_Directions for this task:_ Check each line of the entries below for the word "will", then state how many lines have it and nothing more.

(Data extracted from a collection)
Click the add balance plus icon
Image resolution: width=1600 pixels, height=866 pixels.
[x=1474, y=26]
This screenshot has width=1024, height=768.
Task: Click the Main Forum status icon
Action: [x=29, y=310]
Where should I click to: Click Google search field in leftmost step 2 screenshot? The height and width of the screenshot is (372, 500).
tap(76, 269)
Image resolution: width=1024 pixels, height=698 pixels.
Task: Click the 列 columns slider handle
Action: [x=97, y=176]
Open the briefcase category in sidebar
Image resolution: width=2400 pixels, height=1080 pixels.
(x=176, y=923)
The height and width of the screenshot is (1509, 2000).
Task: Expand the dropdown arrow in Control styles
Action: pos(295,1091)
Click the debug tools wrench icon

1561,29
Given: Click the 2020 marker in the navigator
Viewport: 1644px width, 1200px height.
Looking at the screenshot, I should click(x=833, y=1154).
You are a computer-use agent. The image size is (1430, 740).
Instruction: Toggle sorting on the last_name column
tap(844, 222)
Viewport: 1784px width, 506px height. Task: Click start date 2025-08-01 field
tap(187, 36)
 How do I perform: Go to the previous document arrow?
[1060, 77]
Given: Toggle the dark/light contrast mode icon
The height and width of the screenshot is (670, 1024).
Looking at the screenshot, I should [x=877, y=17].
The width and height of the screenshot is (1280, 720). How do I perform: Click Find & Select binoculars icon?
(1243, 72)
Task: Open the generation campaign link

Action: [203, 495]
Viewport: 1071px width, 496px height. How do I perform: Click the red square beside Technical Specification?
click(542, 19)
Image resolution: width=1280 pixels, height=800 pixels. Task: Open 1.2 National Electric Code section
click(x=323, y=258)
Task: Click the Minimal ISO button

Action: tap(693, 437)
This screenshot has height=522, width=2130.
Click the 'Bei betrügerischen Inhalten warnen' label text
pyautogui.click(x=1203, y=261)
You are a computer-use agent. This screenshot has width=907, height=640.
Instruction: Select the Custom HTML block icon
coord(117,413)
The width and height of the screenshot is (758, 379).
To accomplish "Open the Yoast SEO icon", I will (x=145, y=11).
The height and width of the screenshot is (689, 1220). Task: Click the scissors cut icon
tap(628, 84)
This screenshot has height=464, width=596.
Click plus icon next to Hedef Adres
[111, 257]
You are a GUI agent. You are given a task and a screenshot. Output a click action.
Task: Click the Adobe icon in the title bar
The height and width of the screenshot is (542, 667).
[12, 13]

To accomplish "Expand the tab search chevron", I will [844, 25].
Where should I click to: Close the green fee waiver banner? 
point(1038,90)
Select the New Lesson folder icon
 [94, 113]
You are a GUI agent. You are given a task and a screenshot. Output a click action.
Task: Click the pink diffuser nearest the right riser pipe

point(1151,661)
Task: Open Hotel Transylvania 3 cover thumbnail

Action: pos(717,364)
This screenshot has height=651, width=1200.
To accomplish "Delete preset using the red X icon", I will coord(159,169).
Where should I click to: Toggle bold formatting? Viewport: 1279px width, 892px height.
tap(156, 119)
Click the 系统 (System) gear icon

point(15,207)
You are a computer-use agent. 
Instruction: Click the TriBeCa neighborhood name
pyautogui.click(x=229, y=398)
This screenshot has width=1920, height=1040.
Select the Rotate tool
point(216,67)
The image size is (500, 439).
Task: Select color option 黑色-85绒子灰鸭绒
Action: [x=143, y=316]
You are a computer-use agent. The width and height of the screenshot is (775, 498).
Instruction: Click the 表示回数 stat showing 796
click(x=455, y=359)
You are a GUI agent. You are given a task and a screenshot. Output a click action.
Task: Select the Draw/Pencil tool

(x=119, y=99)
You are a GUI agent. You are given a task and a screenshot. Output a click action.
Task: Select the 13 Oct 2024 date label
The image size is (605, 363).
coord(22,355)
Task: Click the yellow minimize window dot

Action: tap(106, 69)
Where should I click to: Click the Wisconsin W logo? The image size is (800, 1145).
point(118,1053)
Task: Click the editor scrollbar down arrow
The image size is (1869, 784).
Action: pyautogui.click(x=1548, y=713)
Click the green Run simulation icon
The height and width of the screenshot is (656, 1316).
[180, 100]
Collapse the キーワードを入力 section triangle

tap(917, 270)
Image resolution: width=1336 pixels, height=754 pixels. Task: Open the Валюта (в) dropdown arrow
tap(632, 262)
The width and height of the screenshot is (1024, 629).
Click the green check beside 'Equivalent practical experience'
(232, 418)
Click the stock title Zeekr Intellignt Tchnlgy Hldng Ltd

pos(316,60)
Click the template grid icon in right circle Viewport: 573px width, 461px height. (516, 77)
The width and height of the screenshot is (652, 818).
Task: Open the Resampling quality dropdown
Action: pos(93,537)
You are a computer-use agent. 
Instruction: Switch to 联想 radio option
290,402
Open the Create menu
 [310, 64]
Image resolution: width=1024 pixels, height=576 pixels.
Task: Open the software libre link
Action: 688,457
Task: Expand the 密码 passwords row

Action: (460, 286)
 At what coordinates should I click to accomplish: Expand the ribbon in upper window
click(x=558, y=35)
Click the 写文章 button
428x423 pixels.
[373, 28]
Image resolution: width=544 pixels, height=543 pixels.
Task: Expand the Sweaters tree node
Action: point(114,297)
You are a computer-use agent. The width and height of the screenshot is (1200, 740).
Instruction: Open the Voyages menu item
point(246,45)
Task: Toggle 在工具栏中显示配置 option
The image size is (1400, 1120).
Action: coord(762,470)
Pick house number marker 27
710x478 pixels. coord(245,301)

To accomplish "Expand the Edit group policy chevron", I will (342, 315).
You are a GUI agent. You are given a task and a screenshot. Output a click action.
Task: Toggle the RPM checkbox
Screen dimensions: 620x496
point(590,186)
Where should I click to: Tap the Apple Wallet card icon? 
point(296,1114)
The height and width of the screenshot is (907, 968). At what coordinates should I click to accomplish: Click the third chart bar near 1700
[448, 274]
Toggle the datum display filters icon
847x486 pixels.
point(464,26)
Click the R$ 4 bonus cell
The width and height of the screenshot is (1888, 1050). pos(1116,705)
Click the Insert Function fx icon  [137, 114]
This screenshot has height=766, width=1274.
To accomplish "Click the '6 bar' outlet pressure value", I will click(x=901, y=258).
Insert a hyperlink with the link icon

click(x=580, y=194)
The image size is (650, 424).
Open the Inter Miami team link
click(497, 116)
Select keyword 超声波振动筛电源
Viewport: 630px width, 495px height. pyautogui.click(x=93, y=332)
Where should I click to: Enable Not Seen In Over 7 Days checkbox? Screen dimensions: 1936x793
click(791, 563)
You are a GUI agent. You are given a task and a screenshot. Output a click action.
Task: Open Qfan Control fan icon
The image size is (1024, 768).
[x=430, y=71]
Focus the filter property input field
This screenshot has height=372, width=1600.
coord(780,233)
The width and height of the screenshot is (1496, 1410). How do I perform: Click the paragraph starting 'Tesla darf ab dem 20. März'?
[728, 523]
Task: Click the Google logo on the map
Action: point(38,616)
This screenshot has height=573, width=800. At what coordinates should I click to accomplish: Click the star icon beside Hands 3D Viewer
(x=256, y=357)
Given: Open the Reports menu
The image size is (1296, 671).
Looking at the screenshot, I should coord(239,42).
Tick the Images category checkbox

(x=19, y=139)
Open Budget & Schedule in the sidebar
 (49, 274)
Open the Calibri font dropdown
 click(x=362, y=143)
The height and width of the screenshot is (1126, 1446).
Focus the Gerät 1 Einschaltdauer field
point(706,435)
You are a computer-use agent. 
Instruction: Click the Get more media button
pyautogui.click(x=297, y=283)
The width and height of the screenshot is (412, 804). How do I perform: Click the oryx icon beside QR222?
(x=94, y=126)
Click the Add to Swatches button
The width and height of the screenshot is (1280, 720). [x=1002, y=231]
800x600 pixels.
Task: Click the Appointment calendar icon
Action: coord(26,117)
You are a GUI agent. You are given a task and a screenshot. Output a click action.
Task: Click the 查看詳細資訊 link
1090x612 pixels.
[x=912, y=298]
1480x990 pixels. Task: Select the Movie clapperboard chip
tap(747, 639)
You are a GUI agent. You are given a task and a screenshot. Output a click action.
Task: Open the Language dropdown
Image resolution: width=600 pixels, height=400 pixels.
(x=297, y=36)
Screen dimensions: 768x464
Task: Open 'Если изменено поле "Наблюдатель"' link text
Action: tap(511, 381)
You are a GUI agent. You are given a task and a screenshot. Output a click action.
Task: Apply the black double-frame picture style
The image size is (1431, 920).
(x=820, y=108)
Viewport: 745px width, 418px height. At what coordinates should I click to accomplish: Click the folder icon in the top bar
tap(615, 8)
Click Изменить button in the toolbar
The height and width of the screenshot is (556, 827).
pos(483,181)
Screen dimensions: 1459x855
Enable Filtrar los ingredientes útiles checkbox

_Answer box:_ 5